The conceptually simplest mathematical proof I know uses a Coulomb's law integral over the charge distribution. This requires some knowledge of multi-dimensional integrals and matrices. It isn't the most condensed proof, but I think it is thorough and requires the least advanced math.

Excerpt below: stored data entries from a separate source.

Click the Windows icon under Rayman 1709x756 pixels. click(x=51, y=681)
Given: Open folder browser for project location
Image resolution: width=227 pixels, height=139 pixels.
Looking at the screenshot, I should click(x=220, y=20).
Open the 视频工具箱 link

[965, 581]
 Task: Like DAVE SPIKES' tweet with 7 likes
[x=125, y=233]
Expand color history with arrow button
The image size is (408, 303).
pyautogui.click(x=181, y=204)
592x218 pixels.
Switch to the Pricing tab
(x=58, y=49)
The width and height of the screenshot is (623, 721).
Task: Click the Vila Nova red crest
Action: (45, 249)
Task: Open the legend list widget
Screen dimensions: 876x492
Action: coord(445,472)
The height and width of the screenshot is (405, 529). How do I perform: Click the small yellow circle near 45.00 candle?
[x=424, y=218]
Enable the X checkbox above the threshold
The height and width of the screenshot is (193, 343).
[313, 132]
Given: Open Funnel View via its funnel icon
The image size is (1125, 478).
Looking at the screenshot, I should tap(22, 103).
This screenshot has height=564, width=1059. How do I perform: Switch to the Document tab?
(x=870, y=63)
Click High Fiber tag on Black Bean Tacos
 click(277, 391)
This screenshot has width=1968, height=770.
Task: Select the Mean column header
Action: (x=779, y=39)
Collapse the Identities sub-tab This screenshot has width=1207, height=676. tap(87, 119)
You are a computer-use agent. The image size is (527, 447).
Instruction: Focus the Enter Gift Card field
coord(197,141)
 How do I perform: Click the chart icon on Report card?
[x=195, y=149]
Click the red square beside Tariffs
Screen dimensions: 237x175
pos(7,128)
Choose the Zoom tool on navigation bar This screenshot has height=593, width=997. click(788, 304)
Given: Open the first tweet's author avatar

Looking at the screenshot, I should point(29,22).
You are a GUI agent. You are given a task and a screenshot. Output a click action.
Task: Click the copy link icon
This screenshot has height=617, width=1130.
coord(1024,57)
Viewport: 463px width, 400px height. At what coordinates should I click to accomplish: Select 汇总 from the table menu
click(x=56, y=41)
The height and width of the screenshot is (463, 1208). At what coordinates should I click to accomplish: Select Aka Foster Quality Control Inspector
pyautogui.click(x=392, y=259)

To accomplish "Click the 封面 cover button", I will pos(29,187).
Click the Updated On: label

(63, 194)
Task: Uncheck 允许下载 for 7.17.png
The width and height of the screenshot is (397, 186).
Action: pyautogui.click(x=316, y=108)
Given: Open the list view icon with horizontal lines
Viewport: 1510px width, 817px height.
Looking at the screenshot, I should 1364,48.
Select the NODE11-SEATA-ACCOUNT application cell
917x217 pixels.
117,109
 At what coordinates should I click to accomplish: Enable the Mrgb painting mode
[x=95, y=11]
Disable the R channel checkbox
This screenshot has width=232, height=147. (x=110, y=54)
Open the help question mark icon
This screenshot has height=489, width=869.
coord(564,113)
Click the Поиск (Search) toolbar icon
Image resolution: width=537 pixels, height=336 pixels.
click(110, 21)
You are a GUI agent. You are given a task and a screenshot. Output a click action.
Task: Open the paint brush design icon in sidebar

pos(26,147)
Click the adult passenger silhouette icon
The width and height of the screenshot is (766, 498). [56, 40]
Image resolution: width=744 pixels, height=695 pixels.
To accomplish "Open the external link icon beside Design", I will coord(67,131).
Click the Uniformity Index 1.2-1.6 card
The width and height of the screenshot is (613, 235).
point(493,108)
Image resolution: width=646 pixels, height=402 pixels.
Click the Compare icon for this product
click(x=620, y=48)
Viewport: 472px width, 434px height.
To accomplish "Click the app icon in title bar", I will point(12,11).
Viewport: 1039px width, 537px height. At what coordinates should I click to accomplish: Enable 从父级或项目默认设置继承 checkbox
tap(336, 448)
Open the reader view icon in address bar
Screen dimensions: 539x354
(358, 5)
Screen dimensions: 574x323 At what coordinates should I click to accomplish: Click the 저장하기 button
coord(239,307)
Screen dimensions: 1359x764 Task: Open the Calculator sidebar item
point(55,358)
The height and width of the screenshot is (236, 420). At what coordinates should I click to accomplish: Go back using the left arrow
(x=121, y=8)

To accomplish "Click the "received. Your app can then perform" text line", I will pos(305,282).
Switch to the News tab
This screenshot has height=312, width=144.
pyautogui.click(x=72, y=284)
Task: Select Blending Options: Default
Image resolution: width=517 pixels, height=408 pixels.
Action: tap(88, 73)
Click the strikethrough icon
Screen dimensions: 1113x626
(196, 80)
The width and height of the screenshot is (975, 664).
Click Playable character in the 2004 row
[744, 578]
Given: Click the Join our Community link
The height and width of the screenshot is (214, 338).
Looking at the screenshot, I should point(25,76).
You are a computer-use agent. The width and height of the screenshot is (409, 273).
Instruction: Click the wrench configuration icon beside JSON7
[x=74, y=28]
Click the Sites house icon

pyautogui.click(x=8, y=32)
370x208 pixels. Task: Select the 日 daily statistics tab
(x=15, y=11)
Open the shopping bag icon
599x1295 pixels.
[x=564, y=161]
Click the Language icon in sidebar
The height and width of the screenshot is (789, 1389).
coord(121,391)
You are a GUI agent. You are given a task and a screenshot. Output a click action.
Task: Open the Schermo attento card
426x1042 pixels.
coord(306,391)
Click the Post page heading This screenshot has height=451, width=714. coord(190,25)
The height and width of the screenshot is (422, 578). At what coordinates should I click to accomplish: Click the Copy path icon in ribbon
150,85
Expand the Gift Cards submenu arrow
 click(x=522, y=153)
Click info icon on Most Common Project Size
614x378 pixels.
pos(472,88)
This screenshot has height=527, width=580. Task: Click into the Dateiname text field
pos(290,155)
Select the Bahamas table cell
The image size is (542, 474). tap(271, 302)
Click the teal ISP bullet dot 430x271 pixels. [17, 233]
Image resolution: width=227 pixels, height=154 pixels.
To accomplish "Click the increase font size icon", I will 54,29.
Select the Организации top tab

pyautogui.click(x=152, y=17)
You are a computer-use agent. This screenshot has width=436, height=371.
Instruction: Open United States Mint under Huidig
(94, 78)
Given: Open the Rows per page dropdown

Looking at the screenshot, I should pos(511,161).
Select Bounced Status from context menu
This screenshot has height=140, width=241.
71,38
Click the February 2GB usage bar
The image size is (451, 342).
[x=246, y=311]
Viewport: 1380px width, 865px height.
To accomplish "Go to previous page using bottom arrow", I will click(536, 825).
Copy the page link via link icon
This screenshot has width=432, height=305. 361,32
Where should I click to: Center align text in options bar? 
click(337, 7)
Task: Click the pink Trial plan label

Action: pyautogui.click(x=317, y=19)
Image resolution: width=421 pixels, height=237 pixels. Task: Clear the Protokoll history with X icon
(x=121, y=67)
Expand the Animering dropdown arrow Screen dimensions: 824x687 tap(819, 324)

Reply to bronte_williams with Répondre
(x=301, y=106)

If you have some charge distribution $\rho(\vec{x})$ then the electric field is
$$\vec{E}(\vec{x}) = \int \, d^3 \vec{x}' \, \rho(x') \frac{\vec{x}-\vec{x'}}{|\vec{x}-\vec{x'}|^3}$$
Now suppose that the charge distribution has some symmetry that is a rotation or a reflection or a translation. That means there is a matrix $R$ and vector $\vec{b}$ that acts on $\vec{x}$ such that $\rho(R\vec{x}+\vec{b}) = \rho(\vec{x})$. Then we can use the integral to calculate the vector field at a transformed point:
$$\vec{E}(R\vec{x}+\vec{b}) = \int \, d^3 \vec{x}' \, \rho(x') \frac{R\vec{x}+\vec{b}-\vec{x'}}{|R\vec{x}+\vec{b}-\vec{x'}|^3}$$
We can change the variable of integration to $\vec{x}' = R\vec{y}+\vec{b}$. So
$$\vec{E}(R\vec{x}) = \int \, d^3 [Ry+b] \, \rho(Ry+\vec{b}) \frac{R(\vec{x}-\vec{y})}{|R(\vec{x}-y)|^3}$$
The charge distribution is symmetrical under $R$ so $\rho(Ry+b) = \rho(y)$. I already used the fact that rotations and reflections are linear in the line above, and that the translation cancels out of the vector difference. A reflection or rotation doesn't change the length of vectors so $|R(\vec{x}-\vec{y})| = |\vec{x}-\vec{y}|$. Since it's a linear transformation $d^3 [Ry+b] = |\det(R)| d^3 y$. Putting in all those relations and simplifying we get that
$$\vec{E}(R\vec{x}+\vec{b}) = |\det{R}|\cdot R \int \, d^3y \, \rho(y) \frac{\vec{x}-\vec{y}}{|\vec{x}-y|^3}$$
$$\vec{E}(R\vec{x}+\vec{b}) = |\det{R}|\cdot (R\vec{E}(\vec{x}))$$
So if the charge distribution is symmetrical under a rotation or reflection so is the electric field in the sense captured by the equation above. Rotations and reflections both have $|\det R| = 1$.
The equation above applies to any charge distribution with any set of rotation/reflection/translation symmetries. The rest of the proof uses the symmetries of the specific case to constrain the form of the electric field.
The infinite uniform cylinder has four symmetries: translation along z, reflection in z, reflection in x (or y), and rotation around z. We can go through each symmetry to further constrain the possible form of the electric field.
Translation: Using $\vec{b} = (0,0,z)$ we get $\vec{E}(x,y,z) = \vec{E}(x,y,0)$, so the entire z dependence of $\vec{E}$ is determined by just the $z=0$ plane.
Reflection in z: Using $R = diag(1,1,-1)$ we get $E_z(x,y,0) = -E_z(x,y,0) \Rightarrow E_z(x,y,0) = 0$, so the electric field has zero z-component everywhere.
Rotation around z: Here it helps to use cylindrical coordinates because they don't interchange under rotation. Using $R$ as the matrix for rotation by $\phi$ around the z axis we get $E_{r,\phi}(r,\phi,z) = E_{r,\phi}(r,0,0)$, so the electric field at any point with cylindrical radius $r$ is by the electric field at the point $(r,0,0)$.
Reflection in y: At the point $(r,0,0)$ a reflection the y axis sends $(r,0,0)$ to $(r,0,0)$. It flips the $\phi$ component of the electric field but not the $r$ component, so $E_\phi (r,0,0) = -E_\phi(r,0,0)\Rightarrow E_\phi (r,0,0) = 0$.
The only remaining component that hasn't been determined by the four symmetries is $E_r(r,0,0)$. We can then use this function and the symmetries to find out the electric field at any other point. Ultimately we have determined that the electric field points radially with no $\phi$ component (reflection in y), no $z$ component (reflection and translation in z), and is rotationally symmetric (rotation around z).